# Occupation



## EdwardRW

Reading through some interesting topics about peoples cars and I have begun to wonder what occupation everyone is in.

Do we have anything incredibly interesting or are we all earning money the hard way to pay for our lovely cars?

Ill start things off, in September I finished my apprenticeship in Mechanical Engineering, I was handed a full time job at the company I did my apprenticeship at.

This company is a well known sugar producer and if any of you have travelled along the A14 in Suffolk you most probably have driven past my place of work.

So what interesting jobs does everyone have?


----------



## Hoggy

Hi, Retired from Power Industry 16 years ago.
Hoggy.


----------



## c15 ttt

self employed plasterer....and apprentice lottery winner.one day..it could be ME


----------



## BAXJ

Boring pensions for me!


----------



## RobHardy

I am a IT Architect


----------



## c15 ttt

RobHardy said:


> I am a IT Architect


you draw computers rob?  .never met one of you before.


----------



## J99 TTC

Offshore Windfarm Skipper


----------



## kevtga

Run a small commercial and domestic building company for my sins lol


----------



## conlechi

Self Employed Goldsmith/Jeweller


----------



## YELLOW_TT

Services technician on a pharmaceutical plant


----------



## basky

Chemical tech Manufacturer annesthetic 

Sent from my iPhone using Tapatalk 
Basky.


----------



## heiliger.stanislaus

university professor in business information systems, approaching retirement


----------



## A3DFU

Personal fitness trainer with one leg; Clinical hypnotherapist and Reiki teacher with the other leg. Oh, and OAP


----------



## rustyintegrale

Advertising, marketing and design consultant on one side...

http://www.digitallmasters.com

Apple tech. and custom Apple builder on the other. Nobody builds laptops as fast as mine. DJs and musicians love my custom builds...

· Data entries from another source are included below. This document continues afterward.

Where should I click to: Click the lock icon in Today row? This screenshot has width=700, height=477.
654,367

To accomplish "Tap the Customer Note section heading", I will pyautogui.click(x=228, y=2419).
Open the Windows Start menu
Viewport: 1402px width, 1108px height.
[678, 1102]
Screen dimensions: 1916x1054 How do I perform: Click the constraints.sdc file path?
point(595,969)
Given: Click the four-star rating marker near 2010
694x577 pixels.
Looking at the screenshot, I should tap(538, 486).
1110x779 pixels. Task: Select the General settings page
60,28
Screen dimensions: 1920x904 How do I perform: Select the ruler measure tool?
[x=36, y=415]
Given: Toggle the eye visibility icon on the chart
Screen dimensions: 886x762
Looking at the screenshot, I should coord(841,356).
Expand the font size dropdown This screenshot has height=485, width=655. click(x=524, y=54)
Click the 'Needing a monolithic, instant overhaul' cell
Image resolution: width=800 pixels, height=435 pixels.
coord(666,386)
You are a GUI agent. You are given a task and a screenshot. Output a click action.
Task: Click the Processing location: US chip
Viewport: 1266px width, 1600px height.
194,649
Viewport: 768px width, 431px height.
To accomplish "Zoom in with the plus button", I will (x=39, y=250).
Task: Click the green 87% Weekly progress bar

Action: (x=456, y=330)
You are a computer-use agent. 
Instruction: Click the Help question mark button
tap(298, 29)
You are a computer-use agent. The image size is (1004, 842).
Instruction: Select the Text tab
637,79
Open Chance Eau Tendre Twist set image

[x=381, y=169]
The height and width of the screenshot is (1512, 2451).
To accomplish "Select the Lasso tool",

http://www.adamandeveit.co.uk


----------



## TTchan

Booking office clerk in a railway station 8)


----------



## Wallsendmag

TTchan said:


> Booking office clerk in a railway station 8)


+1


----------



## jonah

Business analyst for a large sealant manufacturer


----------



## davelincs

Service Engineer, working on industrial gas turbines


----------



## CWJ

Orthopaedic surgeon.


----------



## mighTy Tee

I am a bullshit deflector.


----------



## Pugwash69

Pro Coffee Drinker. I quit an 11 year office job coding payroll software to go self employed in web design about 9 years ago.


----------



## Canis

Company Director for an IT Service and Delivery company. Worked my way up form the lowest of the low being paid less than £7k a year 15 years ago.


----------



## Randomgary

I'm in the forces, but I'm one of the many in the bracket for redundancies.


----------



## igotone

Retired cop (CID )in my first incarnation - retired photographer in my second .


----------



## igotone

mighTy Tee said:


> I am a bullshit deflector.


 :lol: Where are you when I need you?


----------



## neilc

I am the top supplier of secondhand Audi TT's in the UK :wink:


----------



## dannyboyz4

Solicitor working in Civil Litigation and hopefully soon procurement.


----------



## John-H

Electronic engineer


----------



## Nilesong

Drug dealer.

Sorry - RUG dealer.


----------



## denTTed

Tree surgeon, again after a spell as a hotel manager.


----------



## redsilverblue

Bus Dev girl, good old Pharmaceuticals field


----------



## JorgeTTCQ

I have my own company manufacturing synthetic turf for sports like football, rugby, tennis/paddle and golf and also for landscaping.

*http://www.albergrass.es/en/*


----------



## Gazzer

Upper decker flopper stopper (I like holding boobs)  own two small companies, one producing gates and railings with automation if required. The other one is a blast & powder coating company.


----------



## nilrem

WAN Engineer and part time Audi TT Mechanic


----------



## corradoman

Burnt clay Technician 8)


----------



## BrianR

Organisational psychologist at work - registered volunteer counsellor - why am I so nuts then I hear you ask :lol: I am getting a little bored with it all now though and am considerring a move back to my roots and into a commercial role within the Company I work for. Some interesting roles though guys! 8) we could start our own business with the talent we have on here.


----------



## BrianR

Wallsendmag said:


> TTchan said:
> 
> 
> 
> Booking office clerk in a railway station 8)
> 
> 
> 
> +1
Click to expand...

Playing big boys trains all day - must be great 8)


----------



## BrianR

neilc said:


> I am the top supplier of secondhand Audi TT's in the UK :wink:


Oh you luck f#cker 8) 8) 8)


----------



## Hev

Dispensing Optician and Wedding/Children photographer (and I'll have a go at most other subjects!)

Hev x


----------



## digital_dreamer

IT Service Architect.... pays the bills and keep me busy!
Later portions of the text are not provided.